This approach prompts an LLM in a step-wise manner to revisit and refine its initial responses through a deliberate, guided internal dialogue across conceptual and visual dimensions that constitutes a metacognitive process. This iterative approach that emphasises critical analysis and the synthesis of information aligns with educational principles of self-regulated learning and reflective practice, and the ability of LLM to expand upon, integrate, and critically assess various inputs that mirror higher-order cognitive processes such as those outlined in Bloom’s Taxonomy [55].

4. Materials and Methods

The methodology adopted to evaluate the reasoning abilities of GPT-4 across multiple modalities involves two parts, with GPT-4 being selected due to its presently superior multimodal capabilities compared to alternative models [36]. The first part is a case study that tests the proposed multimodal self-reflection strategy on actual university-level exam questions. The second part involved a quantitative and qualitative self-evaluation by GPT-4 on its estimated ability to answer exam questions that comprise textual descriptions of visualisations.

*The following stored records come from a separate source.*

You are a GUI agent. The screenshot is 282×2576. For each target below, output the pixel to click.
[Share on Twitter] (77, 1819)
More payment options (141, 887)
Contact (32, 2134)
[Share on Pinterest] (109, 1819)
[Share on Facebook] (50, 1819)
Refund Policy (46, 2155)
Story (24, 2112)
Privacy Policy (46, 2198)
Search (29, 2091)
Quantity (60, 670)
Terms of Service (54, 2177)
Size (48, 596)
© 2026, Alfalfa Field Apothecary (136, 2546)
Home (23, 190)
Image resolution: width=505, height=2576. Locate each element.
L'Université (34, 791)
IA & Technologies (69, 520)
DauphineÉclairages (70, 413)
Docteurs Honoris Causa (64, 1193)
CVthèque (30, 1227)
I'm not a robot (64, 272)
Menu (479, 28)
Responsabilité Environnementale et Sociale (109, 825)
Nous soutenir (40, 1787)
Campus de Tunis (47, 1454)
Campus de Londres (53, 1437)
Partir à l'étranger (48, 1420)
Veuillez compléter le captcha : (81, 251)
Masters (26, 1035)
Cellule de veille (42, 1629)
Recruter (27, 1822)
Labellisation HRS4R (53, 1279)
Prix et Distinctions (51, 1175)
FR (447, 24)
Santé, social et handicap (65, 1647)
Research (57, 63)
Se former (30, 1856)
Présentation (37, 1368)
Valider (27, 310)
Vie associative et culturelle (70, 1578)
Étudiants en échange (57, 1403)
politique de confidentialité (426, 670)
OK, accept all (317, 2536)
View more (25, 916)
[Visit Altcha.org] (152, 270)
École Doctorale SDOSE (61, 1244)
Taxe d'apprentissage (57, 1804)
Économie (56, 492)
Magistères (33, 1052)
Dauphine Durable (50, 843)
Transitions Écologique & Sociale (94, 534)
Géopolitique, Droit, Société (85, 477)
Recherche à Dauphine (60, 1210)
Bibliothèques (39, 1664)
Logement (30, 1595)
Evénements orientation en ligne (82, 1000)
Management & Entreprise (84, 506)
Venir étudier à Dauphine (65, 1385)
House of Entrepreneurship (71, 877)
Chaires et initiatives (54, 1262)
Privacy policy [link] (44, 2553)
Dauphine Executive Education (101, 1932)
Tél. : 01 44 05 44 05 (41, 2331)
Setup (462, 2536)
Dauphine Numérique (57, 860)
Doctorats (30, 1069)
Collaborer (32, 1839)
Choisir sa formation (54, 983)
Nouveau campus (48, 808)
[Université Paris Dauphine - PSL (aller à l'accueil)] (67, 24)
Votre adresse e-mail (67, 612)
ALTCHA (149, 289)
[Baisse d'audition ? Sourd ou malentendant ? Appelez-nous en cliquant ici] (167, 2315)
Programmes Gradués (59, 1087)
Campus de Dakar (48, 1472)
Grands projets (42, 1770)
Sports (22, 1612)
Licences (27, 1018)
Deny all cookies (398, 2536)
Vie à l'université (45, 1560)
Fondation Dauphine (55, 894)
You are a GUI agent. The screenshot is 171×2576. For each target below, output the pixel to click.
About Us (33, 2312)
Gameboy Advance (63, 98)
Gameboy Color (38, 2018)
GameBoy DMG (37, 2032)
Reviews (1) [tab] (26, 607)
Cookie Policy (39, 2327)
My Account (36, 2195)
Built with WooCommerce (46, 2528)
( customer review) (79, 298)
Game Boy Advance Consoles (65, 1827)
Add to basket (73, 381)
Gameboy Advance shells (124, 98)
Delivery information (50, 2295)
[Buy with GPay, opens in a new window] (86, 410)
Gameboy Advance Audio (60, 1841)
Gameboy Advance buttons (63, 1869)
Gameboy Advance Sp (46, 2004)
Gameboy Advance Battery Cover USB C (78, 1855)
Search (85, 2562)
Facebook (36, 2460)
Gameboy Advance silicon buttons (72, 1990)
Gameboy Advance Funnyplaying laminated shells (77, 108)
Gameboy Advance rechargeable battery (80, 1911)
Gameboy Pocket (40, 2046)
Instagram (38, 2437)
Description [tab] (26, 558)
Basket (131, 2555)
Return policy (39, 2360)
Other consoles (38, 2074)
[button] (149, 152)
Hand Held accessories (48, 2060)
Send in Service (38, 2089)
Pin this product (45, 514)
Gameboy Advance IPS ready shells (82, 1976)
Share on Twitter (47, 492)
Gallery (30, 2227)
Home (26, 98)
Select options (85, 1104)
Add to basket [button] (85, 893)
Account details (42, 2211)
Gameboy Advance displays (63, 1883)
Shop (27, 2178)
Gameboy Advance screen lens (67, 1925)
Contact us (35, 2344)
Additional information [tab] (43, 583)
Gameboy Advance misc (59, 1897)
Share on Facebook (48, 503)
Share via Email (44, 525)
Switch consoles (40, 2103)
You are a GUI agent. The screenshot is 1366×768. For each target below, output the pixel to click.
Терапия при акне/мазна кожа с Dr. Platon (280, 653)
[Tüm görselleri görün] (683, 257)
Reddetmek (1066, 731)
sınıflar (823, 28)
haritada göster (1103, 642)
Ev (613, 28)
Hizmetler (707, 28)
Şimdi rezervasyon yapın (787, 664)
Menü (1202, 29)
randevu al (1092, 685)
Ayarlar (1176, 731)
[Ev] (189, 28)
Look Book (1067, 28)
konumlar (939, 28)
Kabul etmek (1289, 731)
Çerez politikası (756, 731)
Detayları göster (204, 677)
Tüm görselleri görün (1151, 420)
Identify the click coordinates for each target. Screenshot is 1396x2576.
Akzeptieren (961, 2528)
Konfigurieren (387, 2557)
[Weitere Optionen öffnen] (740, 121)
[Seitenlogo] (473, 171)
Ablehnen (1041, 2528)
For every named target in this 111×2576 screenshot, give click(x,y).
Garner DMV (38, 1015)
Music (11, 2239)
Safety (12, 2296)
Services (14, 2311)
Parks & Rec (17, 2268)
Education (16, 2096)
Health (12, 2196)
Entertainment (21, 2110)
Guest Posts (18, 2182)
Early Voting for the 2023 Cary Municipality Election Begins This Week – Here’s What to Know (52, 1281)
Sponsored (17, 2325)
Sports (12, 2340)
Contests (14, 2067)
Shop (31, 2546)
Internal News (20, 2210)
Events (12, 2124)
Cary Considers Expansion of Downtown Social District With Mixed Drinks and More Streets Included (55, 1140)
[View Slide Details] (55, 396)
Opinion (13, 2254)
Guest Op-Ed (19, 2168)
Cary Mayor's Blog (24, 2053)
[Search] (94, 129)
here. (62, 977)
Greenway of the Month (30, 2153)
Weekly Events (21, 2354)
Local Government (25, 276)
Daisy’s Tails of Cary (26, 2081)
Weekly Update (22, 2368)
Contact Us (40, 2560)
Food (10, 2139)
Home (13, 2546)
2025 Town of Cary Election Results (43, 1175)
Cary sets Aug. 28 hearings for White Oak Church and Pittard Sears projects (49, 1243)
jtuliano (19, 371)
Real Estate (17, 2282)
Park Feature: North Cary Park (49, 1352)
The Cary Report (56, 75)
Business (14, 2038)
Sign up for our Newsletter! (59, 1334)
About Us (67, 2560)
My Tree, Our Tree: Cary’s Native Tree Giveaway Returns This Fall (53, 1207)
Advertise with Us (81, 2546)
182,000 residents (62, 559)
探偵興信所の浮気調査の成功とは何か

4.1. Evaluation of the multimodal self-reflection strategy

The initial phase of the methodology involved conducting detailed case studies to test the proposed multimodal self-reflection strategy. A university-level exam question from the field of Finance and another from Computer Science to served as case studies. Each question was designed to invoke a high level of reasoning across both textual and visual representations from students, thus allowing for an observation of how GPT-4 applies its multimodal reasoning capabilities in real-world scenarios, and how the proposed strategy can guide the LLM towards a correct answer through self-reflection. Subject experts were used to evaluate the correctness of the responses1.

4.2. Comprehensive Multimodal Question Assessment

Beyond the case studies, the methodology extended to a broader evaluation involving a dataset of 600 multimodal exam questions. These questions were crafted with the assistance of GPT-4, to cover 12 academic subjects, with the dataset of the questions and responses made available publicly2. In this set of experiments, the exam questions were in a text-only format, describing the nature of each exam question together with a description of figures, graphs, diagrams, images, charts, and tables. This approach followed other similar approaches from literature [49,54], whereby instead of directly providing images embedded in the questions themselves, they instead provided descriptions of those images alongside the question itself to GPT-4 for a response.

Each question was designed to mirror the complexity and scope encountered in university-level academic examinations, thus providing an estimated measure of GPT-4’s visual and text-based reasoning proficiency. The questions spanned diverse topics within each selected subject, such as Computer Science, Engineering, Nursing, Biology, History, Communications, Education, Marketing, Finance, Economics, and Business Administration/Management, covering the disciplines of Business, Sciences and Humanities with an equal distribution of subjects.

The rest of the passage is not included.